TB

MoppleIT Tech Blog

Welcome to my personal blog where I share thoughts, ideas, and experiences.

Normalize Text Files to UTF-8 in PowerShell: Detect BOMs, Convert Safely, Keep Diffs Clean

Encoding surprises can blow up builds, pollute diffs, and make cross-platform tooling flaky.

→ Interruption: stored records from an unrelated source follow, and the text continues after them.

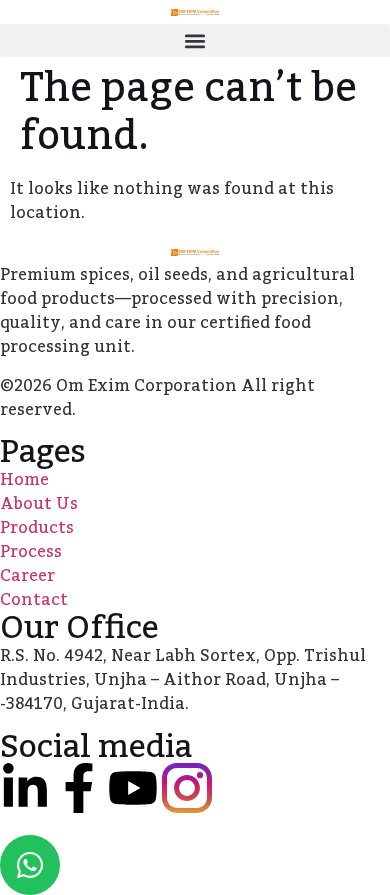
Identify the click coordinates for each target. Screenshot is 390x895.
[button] (195, 40)
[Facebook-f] (79, 788)
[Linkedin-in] (25, 788)
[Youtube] (133, 788)
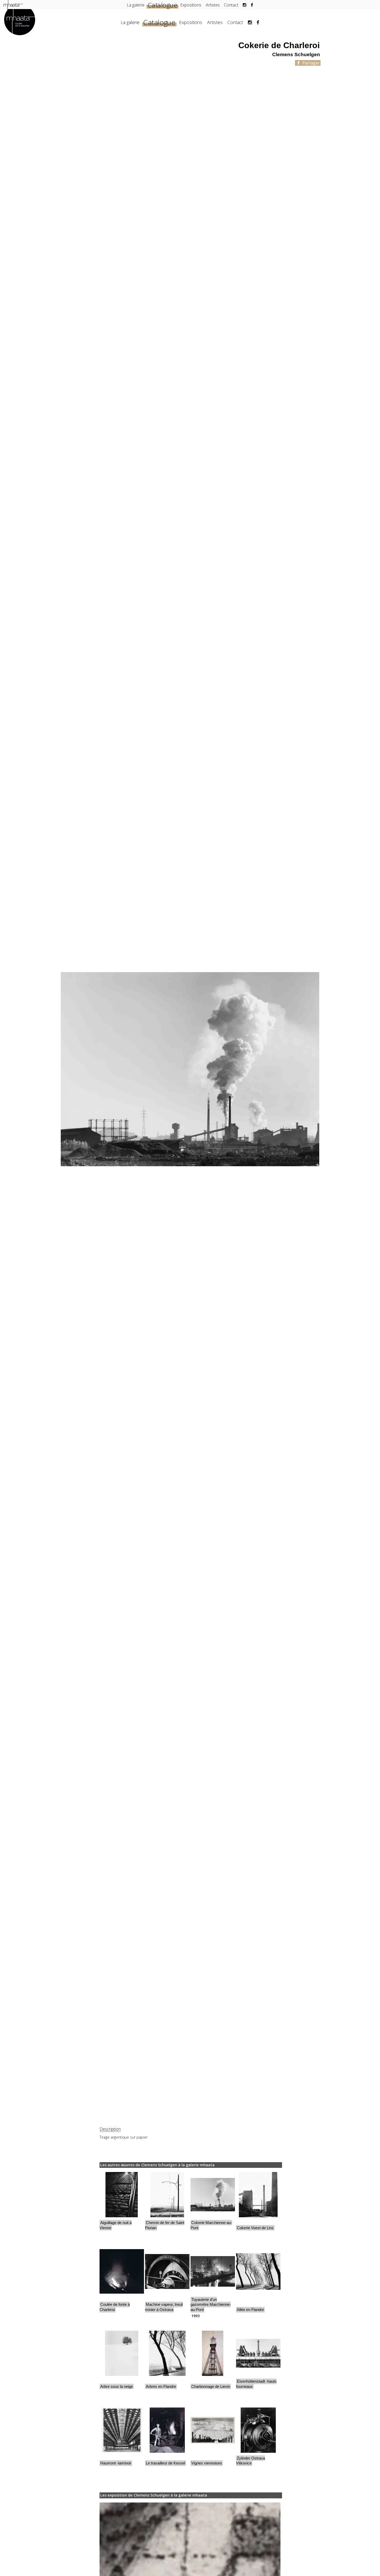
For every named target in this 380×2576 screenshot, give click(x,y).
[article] (122, 2204)
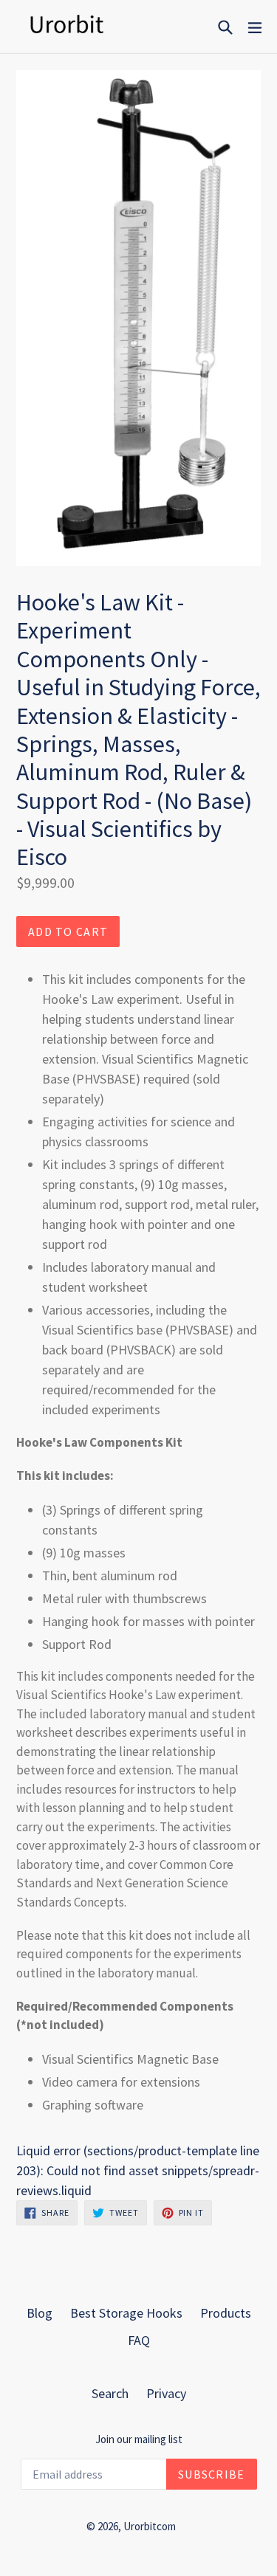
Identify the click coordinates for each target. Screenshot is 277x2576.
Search (110, 2393)
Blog (39, 2312)
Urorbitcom (149, 2526)
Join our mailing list (138, 2439)
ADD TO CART (68, 931)
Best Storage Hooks (126, 2312)
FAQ (139, 2340)
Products (225, 2312)
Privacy (166, 2393)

A simple, enforceable standard solves this: store text files as UTF-8 without a BOM. In this guide, youll learn how to detect BOMs reliably, convert only when needed, and keep logs quiet so you can plug the normalizer into Git hooks and CI with confidence.

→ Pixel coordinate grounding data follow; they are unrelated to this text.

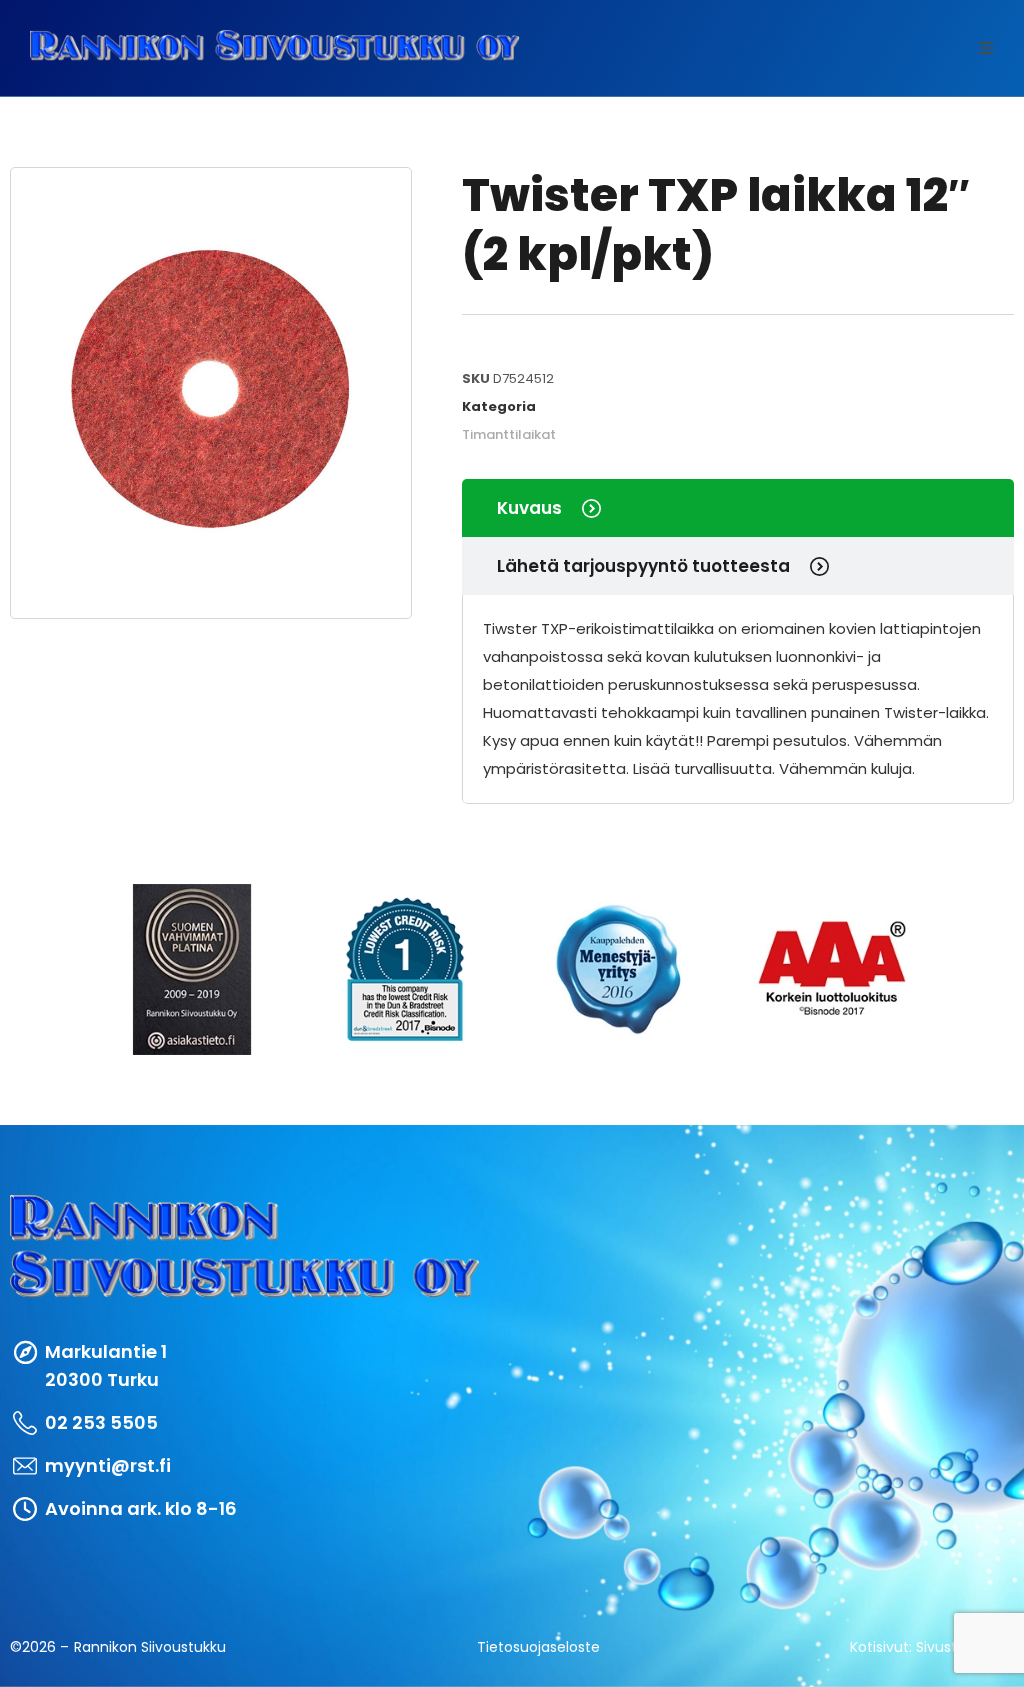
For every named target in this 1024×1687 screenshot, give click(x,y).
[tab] (738, 508)
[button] (986, 48)
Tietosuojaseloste (538, 1647)
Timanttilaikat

Why standardize on UTF-8 (no BOM)?

UTF-8 without a BOM is the de facto standard across modern toolchains. Heres why you want it:

  • Predictable diffs and merges: a BOM is an invisible byte that shows up as noise in diffs.
  • Cross-platform sanity: Linux and macOS tools expect plain UTF-8; Windows tooling has caught up.
  • Less surprise in PowerShell: PowerShell 7+ defaults to UTF-8 (no BOM) for most cmdlets; older Windows PowerShell often writes UTF-16LE or UTF-8 with BOM by default.
  • Fewer build failures: compilers, packagers, and YAML/JSON parsers behave consistently.

Detect before you convert

The safest approach is: detect the source encoding, convert only when necessary, and log only when a change occurs. Detection has a few key parts:

1) Trust BOMs (when present)

  • UTF-8 BOM: EF BB BF
  • UTF-16LE: FF FE
  • UTF-16BE: FE FF
  • UTF-32LE: FF FE 00 00
  • UTF-32BE: 00 00 FE FF

If a BOM is present, you can confidently decode using the corresponding encoding. If its UTF-8 with a BOM, you can safely strip it and rewrite as UTF-8 without a BOM.

2) Validate UTF-8 when theres no BOM

Without a BOM, you must decide whether the byte stream is valid UTF-8. Use a strict UTF-8 decoder that throws on invalid byte sequences. If it throws, fall back to the systems ANSI code page ([System.Text.Encoding]::Default) to preserve the content before normalizing to UTF-8 without BOM.

3) Skip binary files

A quick heuristic is to scan a small byte window (e.g., first 4 KB) and skip files that contain NUL (0x00) bytes. You can also skip by extension if you know your repo.

A minimal just fix it script

This short script uses a BOM-aware StreamReader and normalizes to UTF-8 without BOM only when needed. Its great for small repos and one-off fixes.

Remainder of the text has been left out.